25. The graven images of their gods. He again impresses upon them the object of the destruction of the nations, but he goes further than before. He had before forbidden them to worship their gods. He now commands them to consume their graven images with fire, for since the people were prone to superstition, such snares might easily have alienated them from God’s pure worship.
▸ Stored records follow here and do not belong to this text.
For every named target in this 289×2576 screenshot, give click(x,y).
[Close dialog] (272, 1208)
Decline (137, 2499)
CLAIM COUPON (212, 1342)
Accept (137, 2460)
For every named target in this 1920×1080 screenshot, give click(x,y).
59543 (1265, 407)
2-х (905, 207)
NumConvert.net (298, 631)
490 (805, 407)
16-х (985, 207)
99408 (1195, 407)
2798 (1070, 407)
Nor does he command them merely to melt the gold and silver so as to alter its shape, but he altogether interdicts its use, since it would be a contagious plague; for he shews how greatly God abominates idols, inasmuch as whosoever should touch the materials of which they were molten, would contract pollution and become accursed. This great severity might indeed seem to condemn the metals which were created for man’s use, as if they were impure, and as if the perfectness of natural things was liable to be corrupted by man. But in this way idolaters would contaminate the sun and moon, when falsely regarding them as objects of corrupt worship; and it must be answered that the gold and silver itself was by no means polluted by this impious abuse; but that, although free from all stain in itself, it was polluted in respect to the people. Such was the uncleanness of animals, not that they had in themselves any pollution, but because God had interdicted their being eaten. The pollution therefore which is now mentioned arises from a similar prohibition; for otherwise the ignorant people could not be restrained, and hence God would have that to be abominable which in itself was pure. Still this was a political precept, and only given temporarily to the ancient people; yet we gather from it how detestable idolatry is, which even infects the works of God themselves with its own filthiness.